Jim Jarmusch has alluded to his love of poetry in his past films, such as the role of Christopher Marlowe in “Only Lovers Left Alive” and William Blake in “Dead Man.” In fact, before film-writing, Jarmusch studied to become a poet at Columbia University. A few poems in the movie are written by Jarmusch himself, but the rest were penned by American poet Ron Padgett. “Paterson” has been deemed a poem in itself, written as a tribute to Jarmusch’s first love.

Words are written across the screen as though inscribed onto water, rippling and disappearing as the bus driver scratches them into his notebook. We listen as he rolls the words around in his head, testing their cadence. Throughout the film, the subject of his poetry                                                          is his adoration of his wife and the life they share.

Maintaining “Paterson’s” theme, his love poems focus on the small pieces of everyday life, such as a box of Ohio Blue Tip matches that sits on their kitchen counter. Laura makes for a striking muse with her exotic features, her habit of painting black circles and stripes onto their curtains and walls and her constant efforts to discover her “dream.” Their love story is one told with humble charm, often interrupted by the envious growling of the bulldog, Marvin.

The concept of this film was born from the director’s admiration of the poet William Carlos Williams and his epic poem “Paterson,” which is a tribute to the blue-collar men and women of the New Jersey city. Williams’ poetry plays a large role in the film. Paterson reads him on Saturday morning and recites his poem “This is Just to Say” to Laura in their kitchen.

In the end of the film, after Paterson’s creativity has received a discouraging blow, he stumbles upon a Japanese poet in a park. The man sits beside him on a bench and pulls a copy of “Paterson” from his bag. The two strangers begin talking about the writer and his ability to capture the innate poetry that pulses through the city’s streets.

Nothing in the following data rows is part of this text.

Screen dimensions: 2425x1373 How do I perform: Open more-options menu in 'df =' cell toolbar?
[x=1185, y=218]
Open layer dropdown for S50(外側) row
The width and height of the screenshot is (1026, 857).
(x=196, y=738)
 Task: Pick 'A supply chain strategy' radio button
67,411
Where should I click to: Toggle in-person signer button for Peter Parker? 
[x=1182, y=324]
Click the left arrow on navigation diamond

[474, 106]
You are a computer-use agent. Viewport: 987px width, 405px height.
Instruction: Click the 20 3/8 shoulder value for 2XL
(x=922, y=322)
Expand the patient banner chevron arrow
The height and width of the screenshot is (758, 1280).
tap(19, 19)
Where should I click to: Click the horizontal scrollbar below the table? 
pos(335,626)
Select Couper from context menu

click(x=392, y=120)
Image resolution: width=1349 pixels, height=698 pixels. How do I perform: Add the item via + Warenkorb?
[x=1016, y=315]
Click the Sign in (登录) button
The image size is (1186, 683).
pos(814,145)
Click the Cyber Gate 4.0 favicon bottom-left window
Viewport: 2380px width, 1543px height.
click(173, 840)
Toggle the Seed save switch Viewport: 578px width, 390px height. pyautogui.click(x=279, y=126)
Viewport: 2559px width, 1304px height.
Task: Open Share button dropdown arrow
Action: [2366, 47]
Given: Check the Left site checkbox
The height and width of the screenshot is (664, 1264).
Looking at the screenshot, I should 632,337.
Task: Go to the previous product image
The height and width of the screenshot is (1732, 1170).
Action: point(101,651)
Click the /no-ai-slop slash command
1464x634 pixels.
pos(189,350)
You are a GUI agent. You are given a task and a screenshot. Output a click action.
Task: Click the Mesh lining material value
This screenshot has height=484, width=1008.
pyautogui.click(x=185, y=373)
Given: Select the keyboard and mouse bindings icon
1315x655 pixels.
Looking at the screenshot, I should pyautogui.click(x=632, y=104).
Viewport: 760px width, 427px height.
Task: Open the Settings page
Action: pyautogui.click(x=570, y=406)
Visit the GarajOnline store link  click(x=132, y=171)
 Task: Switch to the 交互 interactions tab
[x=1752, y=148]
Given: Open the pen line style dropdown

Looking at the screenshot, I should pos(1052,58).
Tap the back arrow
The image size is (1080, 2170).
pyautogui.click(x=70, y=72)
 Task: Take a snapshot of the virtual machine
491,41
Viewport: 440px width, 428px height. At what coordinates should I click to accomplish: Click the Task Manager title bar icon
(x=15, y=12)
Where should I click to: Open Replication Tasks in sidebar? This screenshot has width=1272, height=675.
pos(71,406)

Driver gives a resonating performance that stands among best of this year. “Paterson” is laced with conviction and humility, illuminating the commonly glazed-over life of the working-class man. The film places the viewer into the driver’s seat, where he hears the murmurings, the laughter and the sadness that fill the spaces within his own life, coming from men and women that can, at times, seem so unfamiliar.